Photo Courtesy: Graeme Klim

The Ryerson team was not competing to test their system in SpaceX’s Hyperloop prototype, but three teams that developed pod systems were able to as part of the competition.

RIHT team members said they attracted a lot of attention from some of the other 27 teams at the Hawthorne competition.

“We were quite successful,” said Elahi.

The RIHT’s wheel system was especially interesting to teams from other universities. Other schools’ pods have wheels, but the retractable wheel is special because it offers turning and stabilizing functions, team members said.

Other school teams are interested in integrating Ryerson’s system with theirs, Elahi said.

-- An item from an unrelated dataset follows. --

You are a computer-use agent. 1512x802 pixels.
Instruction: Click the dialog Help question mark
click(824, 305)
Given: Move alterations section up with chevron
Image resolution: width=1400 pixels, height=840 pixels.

Because the Ryerson team designed its system to be modular (it has two connection points and its own power source) it can be scaled to fit different pods, provided they’re in the weight range of about 227 kilograms to 680 kilograms, Elahi said.

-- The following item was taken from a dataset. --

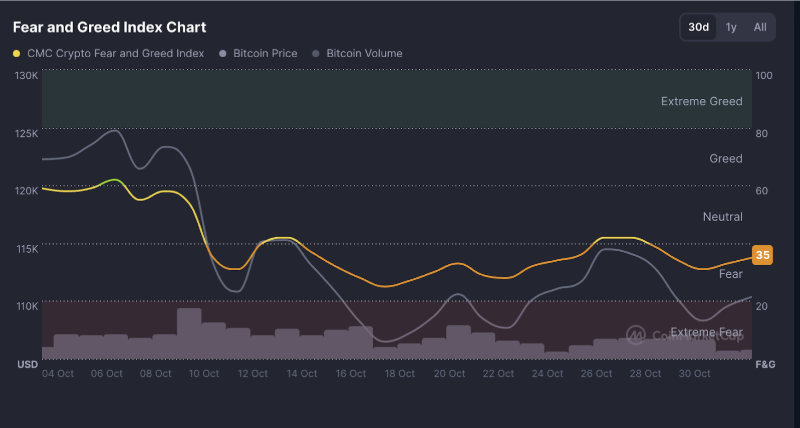This screenshot has height=428, width=800.
Task: Click the gray dot beside Bitcoin Price
Action: point(222,53)
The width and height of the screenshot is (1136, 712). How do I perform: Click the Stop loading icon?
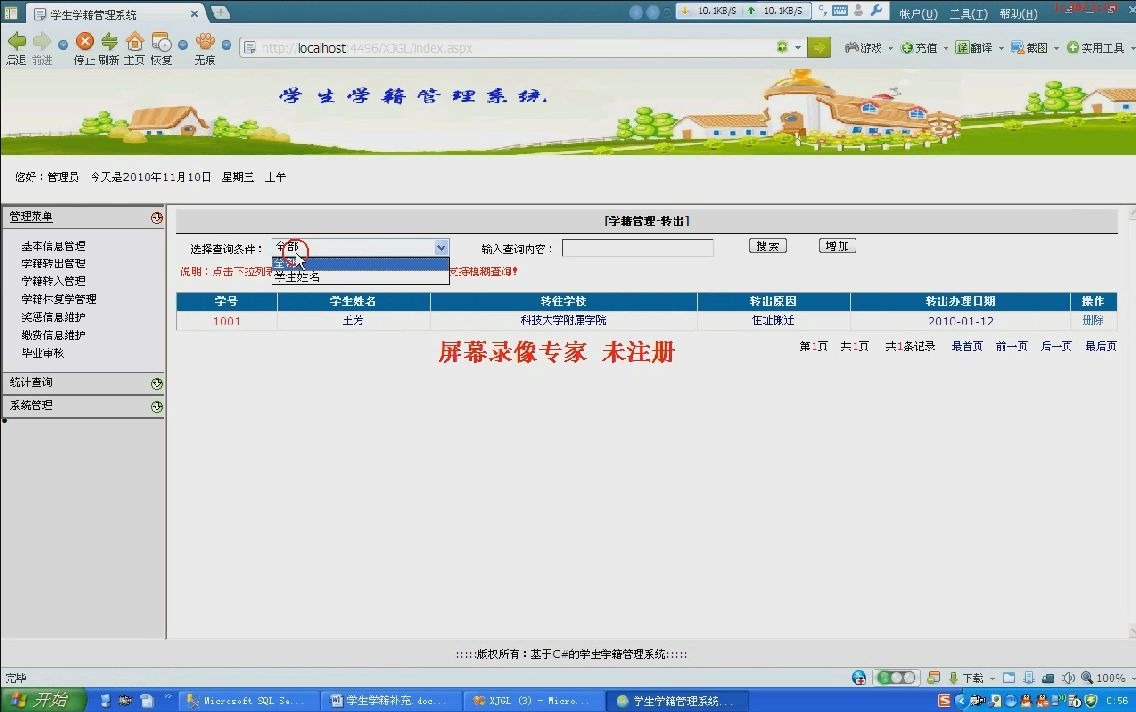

The RIHT is considering partnerships with a team that built a pod for the next stage of the SpaceX competition in the summer. The team may also choose to design its own pod for a SpaceX competition in 2018.

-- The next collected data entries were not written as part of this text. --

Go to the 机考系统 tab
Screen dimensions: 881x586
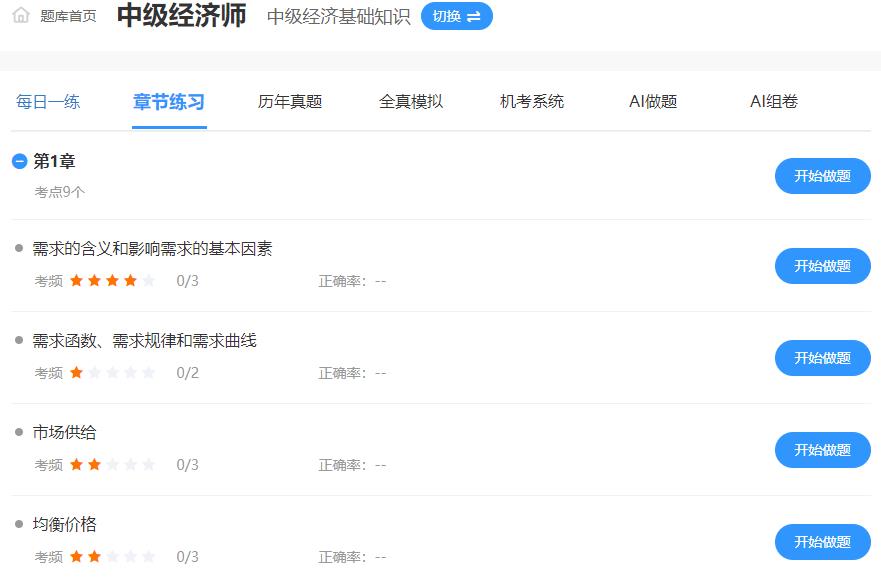(532, 101)
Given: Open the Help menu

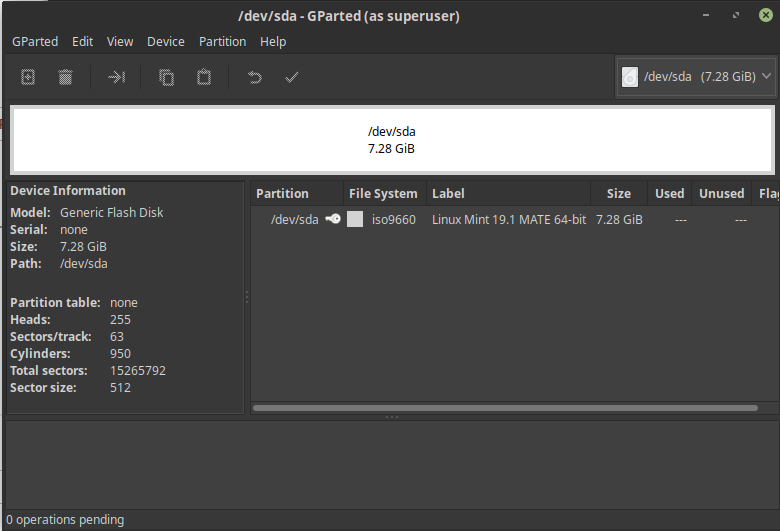Looking at the screenshot, I should click(273, 41).
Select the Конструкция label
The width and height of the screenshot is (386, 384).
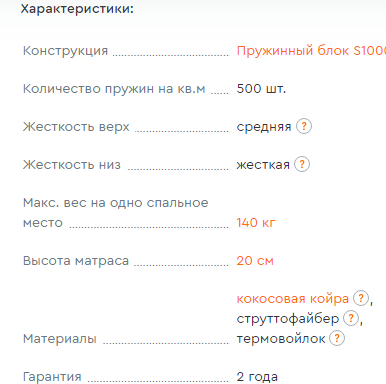coord(65,51)
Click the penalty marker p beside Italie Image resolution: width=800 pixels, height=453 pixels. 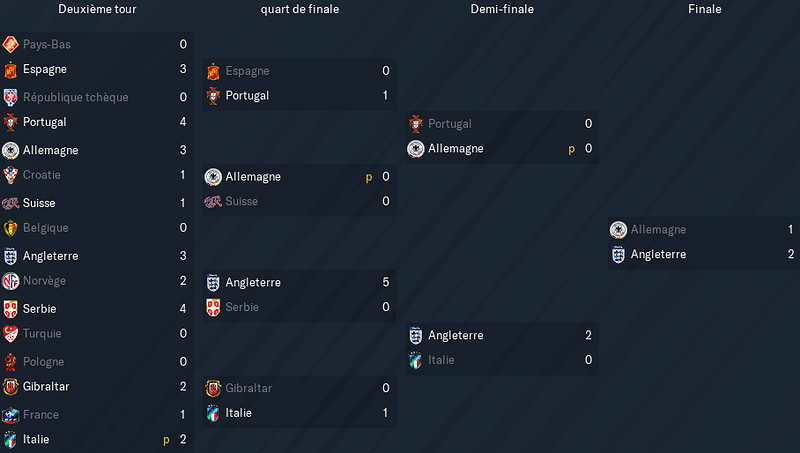pos(166,440)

When the Ryerson team started building its wheel system, it was working with a team from the University of Toronto. That team was designing a pod, which the Ryerson team’s wheel was designed for.

But as the RIHT was manufacturing, the UofT team pulled out of the partnership. When it did, the RIHT had to quickly adjust its wheel system. The team also designed a chassis to use in demonstrations of their system. It’s about three-metres long and one-metre wide.

Klim said the setback was stressful but the team’s sponsors supported it, which helped.

“We’ve never had a setback we couldn’t solve,” Klim said.

“When you want something, you’re going to put everything into it”

Another challenge the team faced in the past year occurred when part of the wheel system retracted too far and collided with another piece of the system. The parts hit with such speed and force that they nearly fused together. The team was able to fix the overshooting problem by adding a new switch.

Shortly before they went to Hawthorne, Ryerson team members tested their system at Safran Landing Systems, where Klim had worked as an intern. They were able to deploy it at about 354 kilometres per hour. Over 170 Safran staff came to watch, which Ghebreiyesus said was very exciting.

Safran is one of the team’s sponsors.

Seyed Hashemi, RIHT advisor and Ryerson engineering prof, said the team has about $250,000 in funding from Ryerson and its nearly-20 sponsors.

Elahi said the RIHT was the smallest team at Hawthorne and the smallest team after them had over 30 members. “They did not have the accomplishment we had.”

He said every member of the team “devoted their life” to their project.

“It does take time, right? But when you want something, you’re going to put everything into it,” Shonibare said.